Working with leaders in business, whether senior leaders of organisations or talented contributors within them, can be highly stimulating and rewarding. They are often bright, passionate and inspiring people with impressive track records of success. For the same reasons, coaching these leaders can be scary. It’s easy to feel intimidated by power and talent. This article covers three areas in which gaining the respect of your leader coachees can lead to their stronger commitment to working with you. The three areas are credibility, confidence and challenge.
Leaders want to know that you’re a person worth their time and effort before they commit to the process. Success has come to them from using their time wisely, and you’re just one of many choices they could make to fill their day. Accept that they will start judging you as soon as you meet (or speak on the phone or exchange emails). Every interaction is a moment of truth for them about you. Establishing your credibility is essential for them to trust you and we know that trust is vital for coaching to be effective.
As well as your professional credibility as a coach, learning as much as you can about your leader before you meet them shows them you take your coaching clients seriously. This sounds obvious, but I’m still surprised at the number of coaches who pay scant attention to this step. “I don’t do any preparation as I don’t want to pre-judge the person,” a coach once told me. I know of at least one contract she lost because the managing director she met thought her unworthy of working with. She knew little about his company and even less about him. One or two conversations and a search online might have produced a different outcome. Study the organisation’s website to understand their business niche, approach and successes. Many display profiles of their leaders. Some even give contact details. Recently I was researching a financial software company. The CEO’s email address was on the website, so I sent him a brief hello. This led to a friendly phone conversation. No immediate business resulted, but our relationship is now established. One thing he did say was how few approaches he gets directly in this way. The fact I’d bothered to look and contact him, as a result, was unusual and welcome (why would he have his email in a public domain if he didn’t want people to reach out?).
Speaking to people who know and work with your leader is also very useful. I find a simple, open and honest approach works best, something like, “X and I are meeting soon to see if there’s value in working together. What could you tell me that might be helpful?” Sometimes I’ll ask a more specific question such as, “What strengths do they bring to the business?” or “What are some of the qualities you admire in them?” Don’t ask about failings or shortcomings. You can guarantee this conversation will get back to your leader at lightning speed. You don’t want your motives to be questioned. Keep it positive and respectful.

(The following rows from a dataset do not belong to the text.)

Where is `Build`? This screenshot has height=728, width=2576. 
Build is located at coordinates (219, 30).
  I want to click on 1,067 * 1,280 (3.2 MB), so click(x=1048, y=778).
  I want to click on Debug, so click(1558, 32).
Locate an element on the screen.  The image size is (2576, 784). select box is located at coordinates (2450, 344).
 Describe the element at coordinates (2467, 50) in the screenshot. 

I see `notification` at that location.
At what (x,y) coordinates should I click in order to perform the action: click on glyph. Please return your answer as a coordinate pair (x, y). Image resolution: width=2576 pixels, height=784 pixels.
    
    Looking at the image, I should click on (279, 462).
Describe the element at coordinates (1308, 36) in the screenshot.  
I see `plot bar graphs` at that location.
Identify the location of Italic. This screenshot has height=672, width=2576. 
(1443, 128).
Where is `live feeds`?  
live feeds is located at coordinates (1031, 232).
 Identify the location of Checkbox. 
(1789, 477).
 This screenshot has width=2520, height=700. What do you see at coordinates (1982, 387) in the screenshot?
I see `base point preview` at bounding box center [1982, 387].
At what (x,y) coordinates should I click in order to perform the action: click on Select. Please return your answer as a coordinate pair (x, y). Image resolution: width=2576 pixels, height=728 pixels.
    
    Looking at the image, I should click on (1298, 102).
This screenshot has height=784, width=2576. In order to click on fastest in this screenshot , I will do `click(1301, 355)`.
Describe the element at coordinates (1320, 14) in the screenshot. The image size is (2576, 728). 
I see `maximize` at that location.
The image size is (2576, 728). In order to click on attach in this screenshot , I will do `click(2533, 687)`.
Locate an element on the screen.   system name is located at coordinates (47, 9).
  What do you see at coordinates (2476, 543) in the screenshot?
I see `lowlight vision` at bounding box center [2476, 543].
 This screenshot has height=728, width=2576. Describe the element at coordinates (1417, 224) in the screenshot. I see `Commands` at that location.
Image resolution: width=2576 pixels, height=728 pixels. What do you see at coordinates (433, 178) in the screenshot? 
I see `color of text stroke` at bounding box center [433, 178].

You need to convince your leader that you believe in the value of what you’re doing. If there’s any doubt, you can forget continuing to work with them. Remove the risk of coming across as hesitant or tentative by having a clear coaching pathway to travel along. Point out the reason for and the value of each step, and include a couple of real-life vignettes to illustrate. When I met the no-nonsense MD of a business consultancy, “Convince me this will work,” was one of the first things he said. I showed him a simple one-pager entitled, ‘Your Exit Strategy In Four Steps’. On the page were four key questions for him to wrestle with. All of his answers related to his achieving retirement as soon as possible. My research had revealed this as his key goal. I explained each step simply and clearly, and emphasised the thinking effort and committed action he would need to bring to make our coaching relationship worthwhile. “OK,” was all he said and we started right away. He retired within five years of the conversation.
Giving your leaders an easy ride is not helpful to their development. They welcome and rise to challenge, and they will want it from you. I adopt an assertive coaching approach with business leaders. As long as that does not stray into rudeness or insult, often they find somebody standing up to them refreshing. Pick your battles, however. Nit-picking is just annoying. Put your foot down on the big stuff, the thinking, assumptions, opinions and judgements that could sabotage your leader’s progress. During one of my last coaching sessions before writing this piece, I interrupted my coachee. “You are blaming someone else for what is your responsibility,” I stated. He was taken aback and a bit annoyed by this. I explained that three times he had told me of the importance of a key deliverable’s success, each time adding that he had little faith in one of his manager’s ability to play their part. The message I got was, “I’m just waiting for things to fail so I can justify my opinion of the guy.” When I said that to him, he became silent, looked at the floor and then reluctantly agreed. It was a breakthrough which allowed us to move towards how he could support that manager more strongly.
Coaching leaders is a great test of your own leadership in action. People like people who are like themselves. When your leader coachees experience qualities in you they can relate to, admire or to which they want to aspire; they will have a natural tendency to connect with you. How you coach them, therefore, is arguably just as important as what you coach them on. By building your credibility, displaying confidence in your coaching and not holding back with a helpful challenge, your leader will be even more minded to take you seriously as a valuable asset on their leadership journey.